やること -
下にある、中国で出稼ぎ農民の子供がさらわれる事件についての記事を、最後の文のすぐあとから書き継いでください。

抜粋 -
中国:子供が消えた 誘拐多発、「都会の死角」 狙われる農民工の子

 <世の中ナビ ワイド NEWS NAVIGATOR>

 中国の「都会の死角」で農民工(出稼ぎ農民)の子供たちがさらわれる被害が後を絶たない。子供が売られる先は子だくさんを望む地方の農村が多く、誘拐・売買ビジネスも横行。豊かさを夢見たはずの親たちは稼ぎの中から懸賞金を出し、わが子を捜し続ける。

  【深セン(しんせん)(中国広東省)で鈴木玲子】

 仕事帰りの人々でにぎわう深センの駅前。雑踏の中で孫海洋さん(34)が声をしぼり出す。「ここでさらわれたんだ」。07年10月9日夜、3歳だった一人息子の卓君が消えた。妻の彭四栄さん(33)と営む肉まん店からわずか20メートルの距離だった。

 1人で外にいた卓君が行方不明になったのは開店から6日後。すぐに駆け込んだ派出所では「帰って来るかもしれない。不明になって24時間がたたないと捜索できない」と突き放された。「子供を捜しています」。いてもたってもいられない孫さんは翌日、店にこんな看板を掲げ、5万元(約73万円)の懸賞金をかけた。

 「都会で息子にいい教育を受けさせたい」。湖北省出身の孫さんが親子3人で深センに来たのはそんな理由からだ。近くの雑貨店の防犯カメラに白いワイシャツを着た中年の男が卓君を誘い出す姿が映っていた。チラシ10万枚を配った。懸賞金を20万元(約292万円)に増やしたが、1年半が過ぎた今も有力情報はない。

 店先に電話機数台を置き、通話手数料を得る彭高峰さん(30)は昨年3月25日夜、店の前で遊んでいた3歳の息子、文楽君がいないのに気づいた。文楽君とともに街の防犯カメラに映っていた「黒ジャケットの男」が連れ去った模様だ。

 げっそりやせた妻の熊依〓さん(26)を故郷の湖北省に帰し、息子捜しを続ける。1人きりの店にあるパソコンの画面には「普段はつらいので見ない」息子の画像。彭さんはその笑顔をなでながら「世界の果てまでも捜し出す」と誓う。

 ◇子捜す親、警察が監視

 深セン北郊に住む蔡興全さん(34)を記者が訪ねると、直後に蔡さんの携帯電話が鳴った。「外国メディアの取材を受けるな」。地元警察からだった。蔡さんの娘、佳玲ちゃん(4)は08年6月、自宅近くで行方不明になっていた。

 10分もたたないうちに警官3人が駆けつけ「取材は警察が受けている」と説明。当局が親の動きを監視していたのだ。記者は「政府の『外国報道機関・記者取材条例』では相手が了承すれば取材できる」と主張したが、「知らない」と答え蔡さんへの取材を阻んだ。

データ部分 -

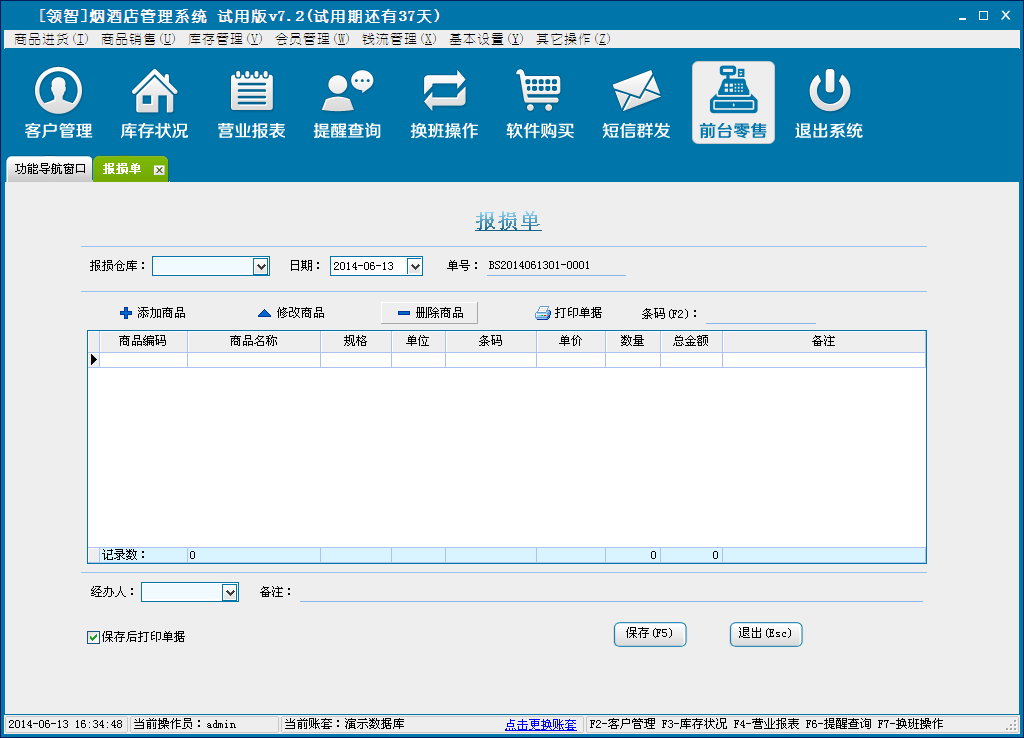
Task: Open 软件购买 shopping cart icon
Action: pos(540,92)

答え -
 我が子を捜し続ける孫さんらは昨年4月、捜査の強化を中央政府に訴えようと列車で北京に向かった。だが、情報をつかんでいた警察に北京駅で待ち伏せされ、深センに連れ戻されたという。

 ◇難航する捜査

 「多子多福(子供は多ければ多いほど幸せが訪れる)」。中国の農村部にはこんな伝統的価値観が根強く、多発する誘拐の背景になっている。特に後継ぎや働き手になる男児をほしがる傾向は強い。貧しさから子供を裕福な家に「売る」習慣も残り、「買う」側も罪の意識が乏しい。統計によると、女性と子供の誘拐事件は07年、全国で2378件あった。

 彭さんは昨年夏、子供が売られているという広東省東部に向かった。人口10万人の地域でたった3カ月で3~5歳の男児2000人近い出生届が出されていた。年齢が違い、顔も似つかぬ「双子」があちこちにいた。

 子らは児童労働や物ごい、スリなど犯罪グループに売られる例もある。新華社通信によると、子供約300人を中米コスタリカに密入国させようとしたとして広東省の男2人が北京の公安当局に拘束された。

 政府は昨年から女性や児童の誘拐・売買摘発に本腰を入れる。だが複数の仲介者が介在し広大な中国では捜査当局間の連携も難しい。売買がわかっても親が判明せず、結局売られた先の家に戻される子供もいる。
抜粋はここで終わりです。